Em Imre entrei em contato com meu irmão mas ele optou por me abandonar depois que eu fizera. Não o culpei. Parti sozinho. Me tornei um fugitivo da Lei Férrea. Cessei de usar o nome pelo qual era chamado. Usei muitos outros. Também abandonei a moral. Ela representava uma limitação agora. Depois de muito ameaçar, torturar e matar por informações descobri sobre a alquimia de Amestris e o mito do Homúnculo, um perfeito ser humano criado de forma artificial. Aquele podia ser o meio para o fim que eu almejava. 
Naquela nova nação comecei a estudar sua técnica alquímica, tão diferente da abordagem do Arcanum. Aprendi sobre simbolofísica, geometria energética, as leis da transmutação, quimerismo e adentrei na nebulosa ciência de dar vida a um Homúnculo. Soube que uma Pedra Filosofal seria necessária para o processo. A muito custo consegui cria-la mas ela me foi roubada por dois membros de um grupo secreto. Eles tinham o símbolo ouroboros tatuado no corpo. Não eram pessoas normais. Possuíam habilidades espantosas. Um deles devorou vivo a quimera a meu serviço enquanto a outra me atravessou impiedosamente com lanças que saiam de seus dedos. Eles me deixaram para sangrar até a morte. Tudo teria acabado ali mas soldados chegaram. O exército havia me rastreado. Fui salvo pelos médicos mas condenado a pena perpétua. Os anos no cárcere foram dolorosos. Eu estava impossibilitado de usar alquimia para escapar pois minhas mãos permaneciam frequentemente presas. Mas eu já havia chamado o nome da pedra uma vez. Só precisei reaprender a enxergá-lo. Quando consegui incitei uma rebelião e escapei durante o tumulto criando uma saída na muralha. Corri por bosques até sentir que meus pulmões iriam explodir. Mas eu precisava me distanciar o máximo possível dos arredores da prisão. 
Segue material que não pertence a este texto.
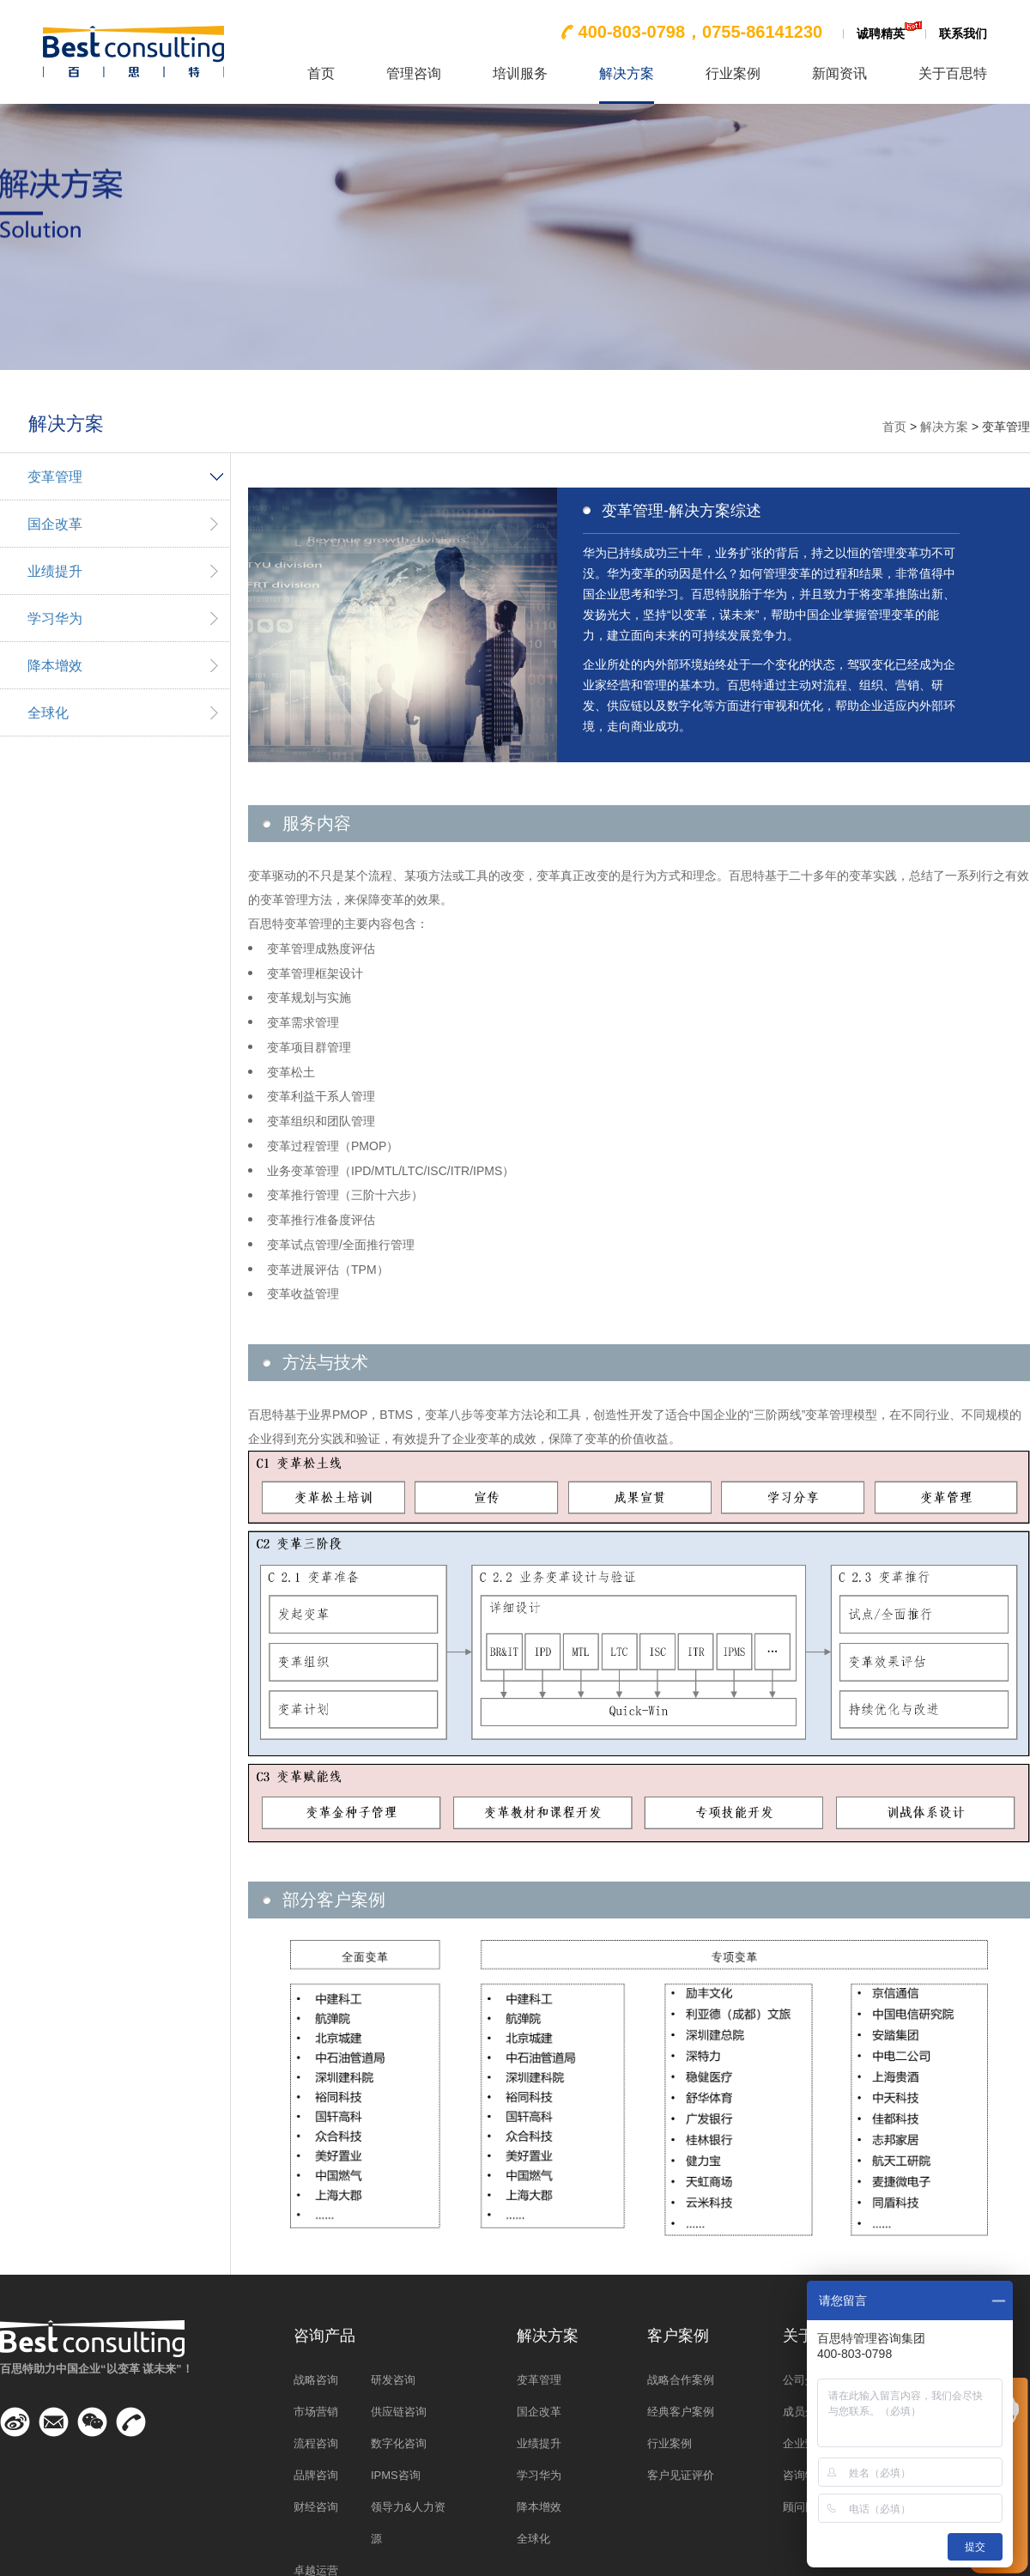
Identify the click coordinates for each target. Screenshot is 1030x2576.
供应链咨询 (399, 2411)
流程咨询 (316, 2443)
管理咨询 (413, 74)
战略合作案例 (680, 2379)
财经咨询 (316, 2506)
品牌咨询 (316, 2475)
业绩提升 (54, 571)
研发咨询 (393, 2379)
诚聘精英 (881, 33)
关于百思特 (952, 74)
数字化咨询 (399, 2443)
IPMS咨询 (396, 2475)
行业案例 (733, 74)
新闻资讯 (839, 74)
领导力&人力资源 (408, 2522)
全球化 (48, 713)
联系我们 (963, 33)
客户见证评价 (680, 2475)
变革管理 (54, 477)
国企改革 (54, 524)
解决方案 (626, 74)
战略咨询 (316, 2379)
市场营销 (316, 2411)
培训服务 (520, 74)
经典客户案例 (680, 2411)
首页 (321, 74)
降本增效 (54, 665)
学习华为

Era noite de lua nova. Me lembro de haver cruzado um grande monólito de rocha. Depois disso percebi o ambiente mudar. Me vi rodeado por neblina e árvores altas como torres de castelos por cujas copas começou a passar uma cálida luminosidade de dia nublado. Resumindo, eu adentrara sem querer na terra dos Encantados como fiquei sabendo mais tarde. Ali aprendi muitos mistérios. Aprendi alguns grandes fatos ocultos, aprendi o que nem mesmo os alquimistas sabem sobre alquimia, também muitos mistérios sobre os nomes, sobre a magia dos faeries além de verdades sobre mim mesmo. Tudo isto com um estranho ser que se ocultava entre os galhos de uma grande árvore. Por receio nunca me aproximei demais então nunca descobri sua aparência. Conversava mais que todas as mulheres do mundo juntas. Seu nome era Chtaeh. Acho que acabei pegando sua mania de tagarelar.